Home All Groups Group Topic Archive Search About

HashTable stores whole object as Key NOT the result of calling GetHashCode on the object when you do

Author
12 Apr 2006 10:50 AM
John Davis
Hi All

I was testing my understanding of Hashtables and I thought that if I
override GetHashCode then i could add an object to hashTable like so:

Dim ht As New Hashtable
ht.Add(s1, s1)
ht.Add(s2, s2)
ht.Add(s3, s3)

Where s* are instance of a student class that overrides GetHashCode to
return the StudentID (code at end of post).

I shouldn't add it like:

ht.Add(s1.GetHashCode(), s1)

as the HashTable calls GetHashCode on the Key for me.

This should then store the Hash (The ID returned from GHC) as the Key and
the student as the object.  However if you loop through the HashTable with:

       Dim de As DictionaryEntry
       For Each de In ht
            Console.WriteLine("Key = {0}, Value = {1}", de.Key, de.Value)
        Next

It shows that the student is stored as both the Key and the Value.
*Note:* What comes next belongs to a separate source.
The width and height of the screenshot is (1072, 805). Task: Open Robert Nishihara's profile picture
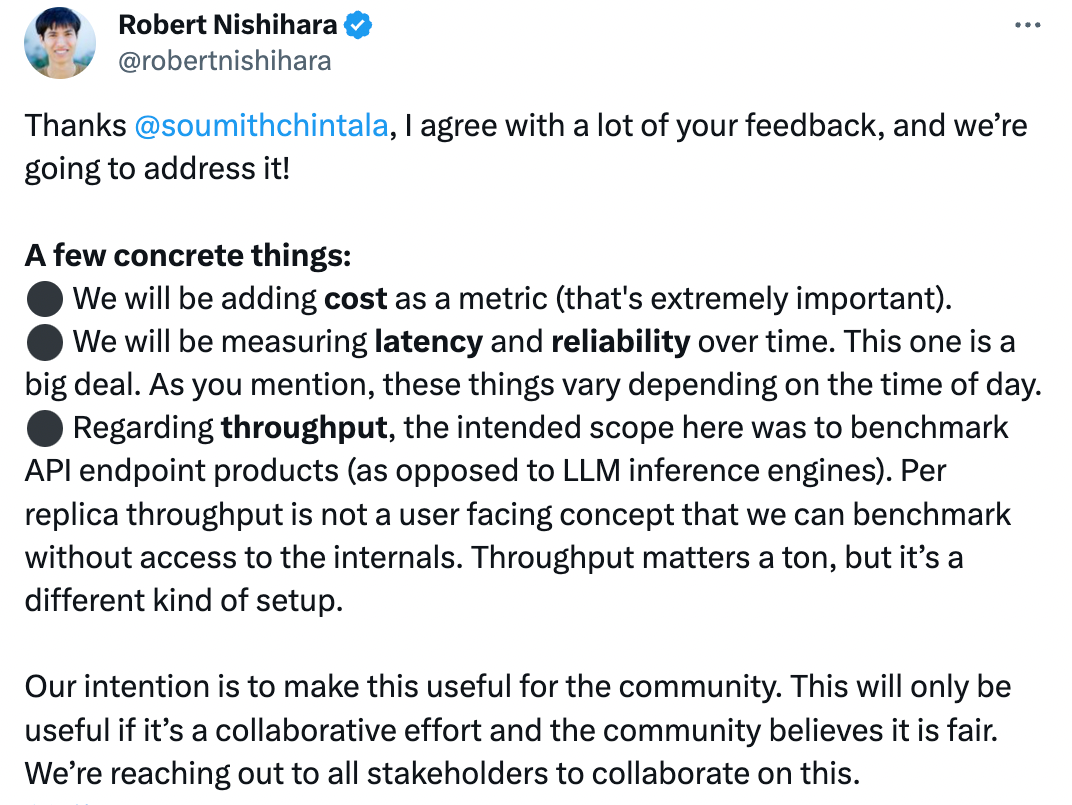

Does this
mean that you should just add objects to the HashTable like:

Dim ht As New Hashtable
ht.Add(s1, Nothing)
ht.Add(s2, Nothing)
ht.Add(s3, Nothing)

Seems to me I have misunderstood something here and thw whole point of a
HashTable is to use a key to get to a value, was hoping somebody could clear
this up for me.

Cheers

John

Student Code

Class Student
    Private _Name As String
    Private _ID As Integer
    Private _Age As Integer

    Public Sub New(ByVal Name As String, ByVal ID As Integer, ByVal age As
Integer)
        _Name = Name
        _ID = ID
        _Age = age
    End Sub

    Public Overrides Function ToString() As String
        Return String.Format("{0} is {1} years old and is student no: {2}",
_Name, _Age, _ID)
    End Function

    Public Overrides Function GetHashCode() As Integer
        Return _ID
    End Function

End Class

Author
12 Apr 2006 3:33 PM
Damien
John Davis wrote:
Show quote
> Hi All
>
> I was testing my understanding of Hashtables and I thought that if I
> override GetHashCode then i could add an object to hashTable like so:
>
>  Dim ht As New Hashtable
>  ht.Add(s1, s1)
>  ht.Add(s2, s2)
>  ht.Add(s3, s3)
>
> Where s* are instance of a student class that overrides GetHashCode to
> return the StudentID (code at end of post).
>
> I shouldn't add it like:
>
> ht.Add(s1.GetHashCode(), s1)
>
> as the HashTable calls GetHashCode on the Key for me.
>
> This should then store the Hash (The ID returned from GHC) as the Key and
> the student as the object.  However if you loop through the HashTable with:
>
>        Dim de As DictionaryEntry
>        For Each de In ht
>             Console.WriteLine("Key = {0}, Value = {1}", de.Key, de.Value)
>         Next
>
> It shows that the student is stored as both the Key and the Value. Does this
> mean that you should just add objects to the HashTable like:
>
>  Dim ht As New Hashtable
>  ht.Add(s1, Nothing)
>  ht.Add(s2, Nothing)
>  ht.Add(s3, Nothing)
>
> Seems to me I have misunderstood something here and thw whole point of a
> HashTable is to use a key to get to a value, was hoping somebody could clear
> this up for me.
>
The purpose of a hashtable is to provide a fast lookup based on the
key. It achieves this lookup using the hash of the key value. But
remember, two keys may have the same hash value, so it has to store the
entire key to be sure it's located the correct item.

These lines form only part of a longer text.